Do you remember a Brady Bunch episode where Greg and his parents got into a debate about “Exact Words”?  Greg, who had been grounded from driving, when confronted about borrowing a friends wheels, insisted that his parents only instruction to him was that he was not drive the family car.    The rest of the episode is an illustration of the difficulty of livng by exact words.

What I never realized was that this episode also illustrated a more universal principle. 

According to Paul Tripp:

“Teenagers have a natural tendency toward legalism.”

What parent has not heard something like:

  • “You didn’t say I couldn’t…” or
  • “You didn’t tell me to.. today”  

I’ll have to be honest, sometimes my kids are technically correct. BUT still, …we all understand, by common sense, what should have been expected.

Such statements are merely expressions of this tendency toward legalism. 

There is no use trying to make certain we are right.  There is no sense in trying to be more clear in our instructions.  We need to recognize this for what it is: Legalism.
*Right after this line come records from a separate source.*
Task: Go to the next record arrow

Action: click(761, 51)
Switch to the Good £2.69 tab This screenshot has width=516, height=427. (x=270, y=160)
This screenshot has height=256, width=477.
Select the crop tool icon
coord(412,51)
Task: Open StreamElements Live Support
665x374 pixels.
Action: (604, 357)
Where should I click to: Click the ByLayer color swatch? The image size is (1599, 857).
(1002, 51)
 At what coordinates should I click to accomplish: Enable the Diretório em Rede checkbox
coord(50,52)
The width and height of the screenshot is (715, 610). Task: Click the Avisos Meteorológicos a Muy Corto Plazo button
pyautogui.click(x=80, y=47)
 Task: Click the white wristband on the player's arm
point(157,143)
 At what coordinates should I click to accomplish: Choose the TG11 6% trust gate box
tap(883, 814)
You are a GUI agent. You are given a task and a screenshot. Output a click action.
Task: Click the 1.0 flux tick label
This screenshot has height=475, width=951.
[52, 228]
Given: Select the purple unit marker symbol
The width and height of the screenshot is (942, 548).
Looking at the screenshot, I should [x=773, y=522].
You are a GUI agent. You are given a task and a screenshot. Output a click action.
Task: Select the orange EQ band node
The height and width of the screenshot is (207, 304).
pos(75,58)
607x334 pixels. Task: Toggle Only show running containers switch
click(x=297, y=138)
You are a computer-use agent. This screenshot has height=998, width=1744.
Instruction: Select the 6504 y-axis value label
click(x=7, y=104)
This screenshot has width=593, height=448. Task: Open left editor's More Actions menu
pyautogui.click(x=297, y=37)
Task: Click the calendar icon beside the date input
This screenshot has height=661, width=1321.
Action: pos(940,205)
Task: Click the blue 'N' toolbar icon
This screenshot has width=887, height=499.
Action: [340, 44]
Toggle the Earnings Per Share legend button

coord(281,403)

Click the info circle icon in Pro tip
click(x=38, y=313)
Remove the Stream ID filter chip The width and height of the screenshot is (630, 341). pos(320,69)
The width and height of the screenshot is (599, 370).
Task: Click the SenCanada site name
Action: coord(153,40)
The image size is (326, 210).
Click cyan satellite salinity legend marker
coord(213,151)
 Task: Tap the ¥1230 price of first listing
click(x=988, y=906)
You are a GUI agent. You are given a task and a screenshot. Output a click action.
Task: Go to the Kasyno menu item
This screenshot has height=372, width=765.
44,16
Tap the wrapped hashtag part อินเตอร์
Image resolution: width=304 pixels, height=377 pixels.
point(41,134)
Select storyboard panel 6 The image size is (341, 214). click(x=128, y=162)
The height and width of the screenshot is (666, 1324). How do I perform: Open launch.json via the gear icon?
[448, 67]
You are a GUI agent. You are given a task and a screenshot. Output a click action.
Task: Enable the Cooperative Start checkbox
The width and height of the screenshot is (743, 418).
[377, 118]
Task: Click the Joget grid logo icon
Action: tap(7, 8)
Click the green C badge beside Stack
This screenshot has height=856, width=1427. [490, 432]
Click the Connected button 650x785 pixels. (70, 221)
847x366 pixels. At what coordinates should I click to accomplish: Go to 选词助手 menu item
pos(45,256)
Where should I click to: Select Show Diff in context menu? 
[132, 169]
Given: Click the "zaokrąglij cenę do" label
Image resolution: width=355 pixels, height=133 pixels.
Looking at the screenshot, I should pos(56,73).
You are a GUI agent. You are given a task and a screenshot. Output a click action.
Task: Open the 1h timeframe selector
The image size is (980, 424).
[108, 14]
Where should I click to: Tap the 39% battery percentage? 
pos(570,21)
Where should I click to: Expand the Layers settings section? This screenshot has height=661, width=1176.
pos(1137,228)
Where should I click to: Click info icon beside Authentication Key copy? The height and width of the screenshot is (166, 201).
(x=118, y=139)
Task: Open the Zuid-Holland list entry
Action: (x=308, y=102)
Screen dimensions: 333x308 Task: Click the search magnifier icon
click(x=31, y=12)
And we need to get across to our teenagers that, in the end, legalism does no one any favors.

Our teenagers need to understand, not only the lesson Greg Brady learned in that episode, but more importantly they – and we – need to be reminded what Paul says in Galatians 3.10:

“All who rely on observing the law are under a curse, for it is written: “Cursed is everyone who does not continue to do everything written in the Book of the Law”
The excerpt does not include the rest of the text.